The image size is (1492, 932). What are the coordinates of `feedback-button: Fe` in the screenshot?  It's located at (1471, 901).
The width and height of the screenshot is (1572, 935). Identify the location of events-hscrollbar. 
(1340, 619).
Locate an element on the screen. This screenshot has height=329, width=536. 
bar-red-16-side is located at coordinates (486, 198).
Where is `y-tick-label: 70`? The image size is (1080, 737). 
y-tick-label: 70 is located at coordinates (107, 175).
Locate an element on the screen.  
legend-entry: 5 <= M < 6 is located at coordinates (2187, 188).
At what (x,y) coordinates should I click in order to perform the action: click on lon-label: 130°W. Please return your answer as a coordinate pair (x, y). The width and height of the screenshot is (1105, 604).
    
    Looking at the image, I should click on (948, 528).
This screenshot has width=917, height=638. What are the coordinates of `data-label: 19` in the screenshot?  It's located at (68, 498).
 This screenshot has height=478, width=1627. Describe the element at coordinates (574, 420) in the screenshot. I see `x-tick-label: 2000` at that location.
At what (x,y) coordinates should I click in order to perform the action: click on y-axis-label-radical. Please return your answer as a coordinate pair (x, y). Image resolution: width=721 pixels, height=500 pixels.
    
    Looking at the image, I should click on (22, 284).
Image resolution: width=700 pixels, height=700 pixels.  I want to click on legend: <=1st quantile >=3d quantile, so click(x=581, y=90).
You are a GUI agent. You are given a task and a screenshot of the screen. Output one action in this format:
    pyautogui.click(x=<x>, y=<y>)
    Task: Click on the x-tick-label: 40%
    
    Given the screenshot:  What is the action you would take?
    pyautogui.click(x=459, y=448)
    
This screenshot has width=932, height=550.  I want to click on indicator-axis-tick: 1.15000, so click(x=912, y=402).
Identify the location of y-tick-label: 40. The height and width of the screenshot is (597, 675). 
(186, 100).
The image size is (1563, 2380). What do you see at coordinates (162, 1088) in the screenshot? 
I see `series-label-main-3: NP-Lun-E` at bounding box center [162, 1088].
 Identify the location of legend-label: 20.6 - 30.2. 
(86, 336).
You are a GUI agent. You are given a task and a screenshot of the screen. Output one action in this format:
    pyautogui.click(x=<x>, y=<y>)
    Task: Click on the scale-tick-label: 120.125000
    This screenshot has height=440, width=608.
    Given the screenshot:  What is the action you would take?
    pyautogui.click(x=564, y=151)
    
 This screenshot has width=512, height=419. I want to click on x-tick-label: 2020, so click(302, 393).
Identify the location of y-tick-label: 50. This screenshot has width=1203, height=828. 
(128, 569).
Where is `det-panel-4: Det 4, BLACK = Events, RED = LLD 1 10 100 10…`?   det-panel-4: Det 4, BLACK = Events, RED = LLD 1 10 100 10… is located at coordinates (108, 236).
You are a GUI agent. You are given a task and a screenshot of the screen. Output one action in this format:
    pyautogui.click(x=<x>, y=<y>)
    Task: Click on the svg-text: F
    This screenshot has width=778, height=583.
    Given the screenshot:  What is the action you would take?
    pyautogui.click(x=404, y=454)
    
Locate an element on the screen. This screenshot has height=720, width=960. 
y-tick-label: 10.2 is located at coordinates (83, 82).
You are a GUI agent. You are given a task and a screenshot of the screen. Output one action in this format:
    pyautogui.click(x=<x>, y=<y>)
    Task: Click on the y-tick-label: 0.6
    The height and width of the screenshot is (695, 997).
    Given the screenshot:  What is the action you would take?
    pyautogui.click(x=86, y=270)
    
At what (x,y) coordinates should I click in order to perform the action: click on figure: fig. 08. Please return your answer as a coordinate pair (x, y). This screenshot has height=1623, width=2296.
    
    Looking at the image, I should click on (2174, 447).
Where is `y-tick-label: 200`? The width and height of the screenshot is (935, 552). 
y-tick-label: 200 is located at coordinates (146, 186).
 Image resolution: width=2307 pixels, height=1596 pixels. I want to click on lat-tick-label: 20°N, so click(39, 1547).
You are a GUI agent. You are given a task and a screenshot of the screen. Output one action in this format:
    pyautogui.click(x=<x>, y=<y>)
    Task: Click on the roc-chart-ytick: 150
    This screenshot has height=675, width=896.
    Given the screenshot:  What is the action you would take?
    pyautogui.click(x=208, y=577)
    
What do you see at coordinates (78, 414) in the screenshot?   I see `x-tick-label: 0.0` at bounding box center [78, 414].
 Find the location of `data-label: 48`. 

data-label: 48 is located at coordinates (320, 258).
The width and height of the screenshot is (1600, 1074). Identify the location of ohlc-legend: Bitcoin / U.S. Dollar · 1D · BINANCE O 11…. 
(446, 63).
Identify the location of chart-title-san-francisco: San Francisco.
__________
Goal of the exercise:
Copy out the lines above word for word, from the very first line down to the line containing "This screenshot has width=932, height=550.", with both of those lines included.

Response:
The image size is (1492, 932). What are the coordinates of `feedback-button: Fe` in the screenshot?  It's located at (1471, 901).
The width and height of the screenshot is (1572, 935). Identify the location of events-hscrollbar. 
(1340, 619).
Locate an element on the screen. This screenshot has height=329, width=536. 
bar-red-16-side is located at coordinates (486, 198).
Where is `y-tick-label: 70`? The image size is (1080, 737). 
y-tick-label: 70 is located at coordinates (107, 175).
Locate an element on the screen.  
legend-entry: 5 <= M < 6 is located at coordinates (2187, 188).
At what (x,y) coordinates should I click in order to perform the action: click on lon-label: 130°W. Please return your answer as a coordinate pair (x, y). The width and height of the screenshot is (1105, 604).
    
    Looking at the image, I should click on (948, 528).
This screenshot has width=917, height=638. What are the coordinates of `data-label: 19` in the screenshot?  It's located at (68, 498).
 This screenshot has height=478, width=1627. Describe the element at coordinates (574, 420) in the screenshot. I see `x-tick-label: 2000` at that location.
At what (x,y) coordinates should I click in order to perform the action: click on y-axis-label-radical. Please return your answer as a coordinate pair (x, y). Image resolution: width=721 pixels, height=500 pixels.
    
    Looking at the image, I should click on (22, 284).
Image resolution: width=700 pixels, height=700 pixels.  I want to click on legend: <=1st quantile >=3d quantile, so click(x=581, y=90).
You are a GUI agent. You are given a task and a screenshot of the screen. Output one action in this format:
    pyautogui.click(x=<x>, y=<y>)
    Task: Click on the x-tick-label: 40%
    
    Given the screenshot:  What is the action you would take?
    pyautogui.click(x=459, y=448)
    
This screenshot has width=932, height=550.  I want to click on indicator-axis-tick: 1.15000, so click(x=912, y=402).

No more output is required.